MySQL crashes when doing backups

Mar 7, 2016
20
1
3
Bristol
cPanel Access Level
Root Administrator
Hi,

My server has around 15 sites on it, 8gb of memory and only a handful of users at any one time. Yet every time it does backups, it seems to kill MySQL.

I can never restart mysql, I have to go into terminal and stop it dead entirely before it will come back up, as well as kill all backup processes 'pkgacct'.

The backups are not huge, and there is plenty of space on the disk.

This happens more and more often and now it is happening every time backups run.

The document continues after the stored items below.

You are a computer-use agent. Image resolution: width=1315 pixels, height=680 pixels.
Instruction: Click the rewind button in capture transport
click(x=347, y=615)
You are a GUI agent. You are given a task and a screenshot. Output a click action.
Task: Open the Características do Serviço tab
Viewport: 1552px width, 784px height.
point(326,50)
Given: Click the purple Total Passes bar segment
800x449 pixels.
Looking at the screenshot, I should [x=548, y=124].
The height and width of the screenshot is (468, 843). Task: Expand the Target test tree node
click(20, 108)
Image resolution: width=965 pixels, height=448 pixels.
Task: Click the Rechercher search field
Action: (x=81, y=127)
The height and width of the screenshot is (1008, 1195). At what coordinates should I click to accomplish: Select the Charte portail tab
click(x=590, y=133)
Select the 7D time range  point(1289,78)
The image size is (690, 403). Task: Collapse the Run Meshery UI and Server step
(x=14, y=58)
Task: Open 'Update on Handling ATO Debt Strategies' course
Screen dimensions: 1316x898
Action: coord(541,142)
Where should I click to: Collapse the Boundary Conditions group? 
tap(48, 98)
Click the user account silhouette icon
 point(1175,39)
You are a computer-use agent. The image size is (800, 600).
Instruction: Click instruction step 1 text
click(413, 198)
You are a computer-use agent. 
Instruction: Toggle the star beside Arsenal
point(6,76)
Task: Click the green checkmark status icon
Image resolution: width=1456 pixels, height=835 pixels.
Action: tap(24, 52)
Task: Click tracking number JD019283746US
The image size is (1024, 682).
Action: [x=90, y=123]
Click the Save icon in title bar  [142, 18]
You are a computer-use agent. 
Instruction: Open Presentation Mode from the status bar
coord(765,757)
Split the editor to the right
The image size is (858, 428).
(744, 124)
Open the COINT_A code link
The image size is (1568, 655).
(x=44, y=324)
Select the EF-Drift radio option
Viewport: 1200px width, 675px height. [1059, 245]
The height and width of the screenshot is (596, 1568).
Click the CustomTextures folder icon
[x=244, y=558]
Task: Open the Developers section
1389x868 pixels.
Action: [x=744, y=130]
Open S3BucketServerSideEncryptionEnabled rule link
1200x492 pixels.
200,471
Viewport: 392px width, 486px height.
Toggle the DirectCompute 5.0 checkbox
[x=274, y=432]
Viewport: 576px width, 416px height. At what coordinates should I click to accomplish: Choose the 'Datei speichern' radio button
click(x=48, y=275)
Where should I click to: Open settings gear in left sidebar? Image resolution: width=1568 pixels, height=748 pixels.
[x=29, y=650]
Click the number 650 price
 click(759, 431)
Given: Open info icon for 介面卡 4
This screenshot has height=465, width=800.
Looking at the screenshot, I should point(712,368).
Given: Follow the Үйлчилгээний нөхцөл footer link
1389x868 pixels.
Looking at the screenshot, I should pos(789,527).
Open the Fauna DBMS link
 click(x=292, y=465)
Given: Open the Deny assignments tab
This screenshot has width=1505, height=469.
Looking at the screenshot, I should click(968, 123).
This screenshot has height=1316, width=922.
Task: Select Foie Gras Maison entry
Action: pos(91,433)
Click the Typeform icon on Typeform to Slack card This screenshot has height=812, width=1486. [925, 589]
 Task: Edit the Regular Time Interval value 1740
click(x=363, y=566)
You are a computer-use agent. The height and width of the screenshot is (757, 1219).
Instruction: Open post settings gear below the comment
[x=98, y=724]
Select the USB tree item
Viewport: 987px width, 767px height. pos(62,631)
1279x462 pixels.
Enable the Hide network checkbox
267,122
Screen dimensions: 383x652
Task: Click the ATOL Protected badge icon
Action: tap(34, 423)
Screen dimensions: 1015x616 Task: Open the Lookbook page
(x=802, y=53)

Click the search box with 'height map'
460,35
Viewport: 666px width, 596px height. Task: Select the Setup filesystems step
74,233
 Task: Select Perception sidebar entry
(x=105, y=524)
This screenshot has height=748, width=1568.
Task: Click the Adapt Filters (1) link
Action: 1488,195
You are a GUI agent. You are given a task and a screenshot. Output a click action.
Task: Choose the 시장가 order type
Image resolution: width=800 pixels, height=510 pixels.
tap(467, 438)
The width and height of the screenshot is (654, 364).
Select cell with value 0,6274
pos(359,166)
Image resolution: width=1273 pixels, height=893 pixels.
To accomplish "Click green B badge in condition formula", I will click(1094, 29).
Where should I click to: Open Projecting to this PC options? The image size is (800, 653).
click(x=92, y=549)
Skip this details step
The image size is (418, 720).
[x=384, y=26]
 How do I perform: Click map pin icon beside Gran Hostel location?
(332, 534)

This is the 'failed' error cPanel sends when I kill mysql:

Code:
Cpanel::Exception::Timeout/(XID uhdf6d) The system failed to lock the file “/var/run/restartsrv_mysql” after 197 seconds.
at /usr/local/cpanel/Cpanel/Exception/CORE.pm line 336.
Cpanel::Exception::create("Timeout", "The system failed to lock the file \x{e2}\x{80}\x{9c}[_1]\x{e2}\x{80}\x{9d} after [quant,_2"..., ARRAY(0x247b700)) called at /usr/local/cpanel/Cpanel/Exception.pm line 61
Cpanel::Exception::__ANON__(__CPANEL_HIDDEN__, __CPANEL_HIDDEN__..., ARRAY(0x247b700)) called at /usr/local/cpanel/Cpanel/SafeFile.pm line 729
Cpanel::SafeFile::_timeout_exception("/var/run/restartsrv_mysql", 197) called at /usr/local/cpanel/Cpanel/SafeFile.pm line 761
Cpanel::SafeFile::_die_if_file_is_flocked_cuz_already_waited_a_while("/var/run/restartsrv_mysql", 197) called at /usr/local/cpanel/Cpanel/SafeFile.pm line 829
Cpanel::SafeFile::_lock_wait("/var/run/restartsrv_mysql") called at /usr/local/cpanel/Cpanel/SafeFile.pm line 355
Cpanel::SafeFile::_safelock("/var/run/restartsrv_mysql") called at /usr/local/cpanel/Cpanel/SafeFile.pm line 558
Cpanel::SafeFile::_safe_open(undef, ">>", "/var/run/restartsrv_mysql", CODE(0xb8ee48), "safeopen") called at /usr/local/cpanel/Cpanel/SafeFile.pm line 115
Cpanel::SafeFile::safeopen(undef, ">>", "/var/run/restartsrv_mysql") called at /usr/local/cpanel/Cpanel/RestartSrv/Lock.pm line 25
Cpanel::RestartSrv::Lock::new("Cpanel::RestartSrv::Lock", "mysql") called at /usr/local/cpanel/Cpanel/ServiceManager/Base.pm line 183
Cpanel::ServiceManager::Base::lock(Cpanel::ServiceManager::Services::Mysql=HASH(0x2137ae8)) called at /usr/local/cpanel/Cpanel/ServiceManager/Base.pm line 459
Cpanel::ServiceManager::Base::BUILD(Cpanel::ServiceManager::Services::Mysql=HASH(0x2137ae8), HASH(0xbac398)) called at /usr/local/cpanel/3rdparty/perl/526/lib64/perl5/cpanel_lib/x86_64-linux-64int/Cpanel/Class/Object.pm line 49
Cpanel::Class::Object::BUILDALL(Cpanel::ServiceManager::Services::Mysql=HASH(0x2137ae8), HASH(0xbac398)) called at /usr/local/cpanel/3rdparty/perl/526/lib64/perl5/cpanel_lib/x86_64-linux-64int/Cpanel/Class/Object.pm line 41
Cpanel::Class::Object::new("Cpanel::ServiceManager::Services::Mysql", "service", "mysql") called at /usr/local/cpanel/Cpanel/ServiceManager.pm line 99
Cpanel::ServiceManager::new("Cpanel::ServiceManager", "service", "mysql") called at bin/restartsrv_base.pl line 79
scripts::restartsrv_base::__ANON__() called at /usr/local/cpanel/3rdparty/perl/526/lib64/perl5/cpanel_lib/Try/Tiny.pm line 99
eval {...} called at /usr/local/cpanel/3rdparty/perl/526/lib64/perl5/cpanel_lib/Try/Tiny.pm line 90
Try::Tiny::try(CODE(0xb6f018), Try::Tiny::Catch=REF(0xb43fb0)) called at bin/restartsrv_base.pl line 125
scripts::restartsrv_base::run("--check", "--notconfigured-ok") called at bin/restartsrv_base.pl line 33

The subprocess “/usr/local/cpanel/scripts/restartsrv_mysql” reported error number 255 when it ended.
I have had to disable backups as it seems to be the cause based on the times and the fact they seem to be running whenever this happens.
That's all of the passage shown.